La formazione dell’acqua sulla superficie lunare potrebbe essere influenzata dagli elettroni terrestri
Scoperta rivoluzionaria sulla formazione dell’acqua sulla Luna
Un gruppo di ricercatori, guidato da uno scienziato planetario dell’Università delle Hawaii (UH) a Manoa, ha scoperto che gli elettroni ad alta energia presenti nella lamina di plasma terrestre stanno contribuendo ai processi di erosione sulla superficie lunare. Ancora più rilevante, questi elettroni potrebbero aver contribuito alla formazione dell’acqua sulla superficie lunare. Questa scoperta è stata pubblicata su Nature Astronomy.
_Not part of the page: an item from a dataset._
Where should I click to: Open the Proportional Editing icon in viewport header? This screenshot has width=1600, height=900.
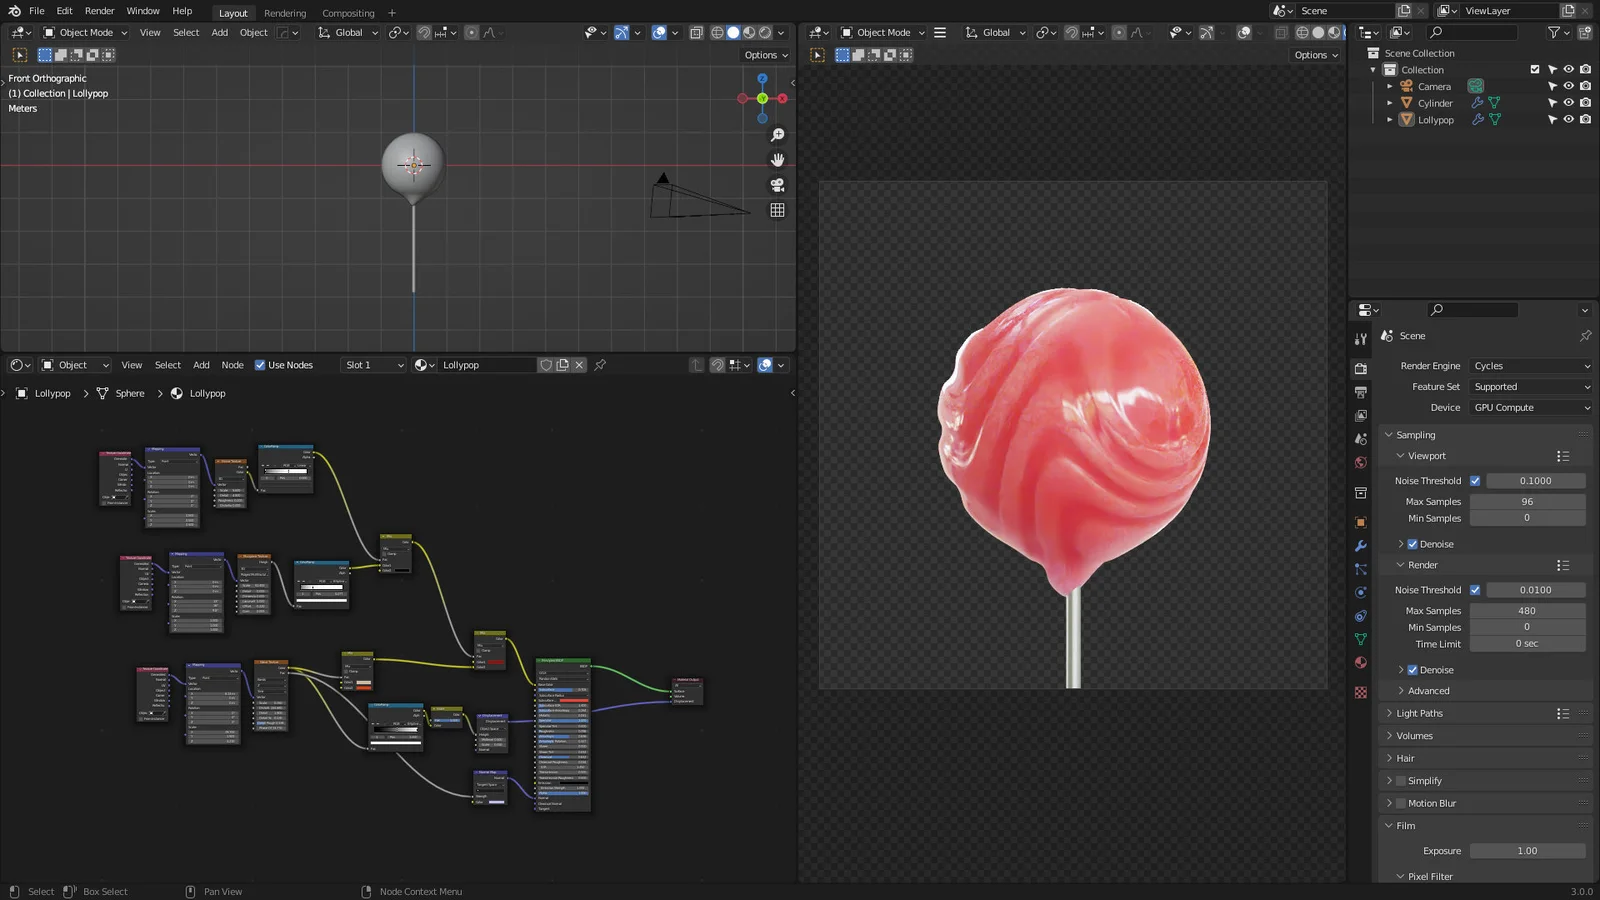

Il ruolo dell’acqua sulla Luna
Comprendere le concentrazioni e le distribuzioni di acqua sulla Luna è fondamentale per capire la sua formazione ed evoluzione, e per fornire risorse idriche per future esplorazioni umane. Questa nuova scoperta potrebbe anche aiutare a spiegare l’origine del ghiaccio d’acqua precedentemente scoperto nelle regioni lunari permanentemente in ombra.
Il magnetismo terrestre e la formazione dell’acqua lunare
A causa del magnetismo terrestre, esiste un campo di forza che circonda il pianeta, noto come magnetosfera, che protegge la Terra dall’erosione spaziale e dalla dannosa radiazione solare. Il vento solare spinge la magnetosfera e la riforma, formando una lunga coda sul lato notturno. La lamina di plasma all’interno di questa coda magnetica è una regione che consiste di elettroni e ioni ad alta energia che possono provenire sia dalla Terra che dal vento solare.
Il ruolo degli elettroni terrestri nella formazione dell’acqua lunare
In precedenza, gli scienziati si concentravano principalmente sul ruolo degli ioni ad alta energia nell’erosione spaziale della Luna e di altri corpi senza aria. Il vento solare, composto da particelle ad alta energia come i protoni, bombarda la superficie lunare e si pensa che sia uno dei principali modi in cui si è formata l’acqua sulla Luna.
La scoperta di Shuai Li
Sulla base del suo precedente lavoro che dimostrava che l’ossigeno nella coda magnetica della Terra sta ossidando il ferro nelle regioni polari della Luna, Shuai Li, ricercatore associato presso la Scuola di Scienze e Tecnologia Oceaniche e Terrestri (SOEST) della UH Manoa, era interessato a indagare i cambiamenti nell’erosione della superficie man mano che la Luna passa attraverso la coda magnetica della Terra, un’area che protegge quasi completamente la Luna dal vento solare ma non dai fotoni di luce solare.
Analisi dei dati e scoperte sorprendenti
Li e i suoi coautori hanno analizzato i dati di telerilevamento raccolti dal Moon Mineralogy Mapper a bordo della missione Chandrayaan 1 dell’India tra il 2008 e il 2009. In particolare, hanno valutato i cambiamenti nella formazione dell’acqua man mano che la Luna attraversava la coda magnetica della Terra, che include la lamina di plasma.
“Con mia grande sorpresa, le osservazioni di telerilevamento hanno mostrato che la formazione di acqua nella coda magnetica della Terra è quasi identica al momento in cui la Luna era fuori dalla coda magnetica della Terra”, ha detto Li. “Questo indica che, nella coda magnetica, possono esserci processi di formazione aggiuntivi o nuove fonti di acqua non direttamente associate all’impianto di protoni del vento solare. In particolare, la radiazione degli elettroni ad alta energia mostra effetti simili a quelli dei protoni del vento solare”.
Implicazioni future e ulteriori ricerche
“Insieme, questa scoperta e i miei precedenti risultati sugli poli lunari ossidati indicano che la Madre Terra è fortemente legata alla sua Luna in molti aspetti non riconosciuti”, ha affermato Li.
Nelle future ricerche, Li intende lavorare su una missione lunare attraverso i programmi Artemis della NASA per monitorare l’ambiente del plasma e il contenuto di acqua sulla superficie polare lunare quando la Luna si trova in diverse fasi durante il passaggio attraverso la coda magnetica della Terra.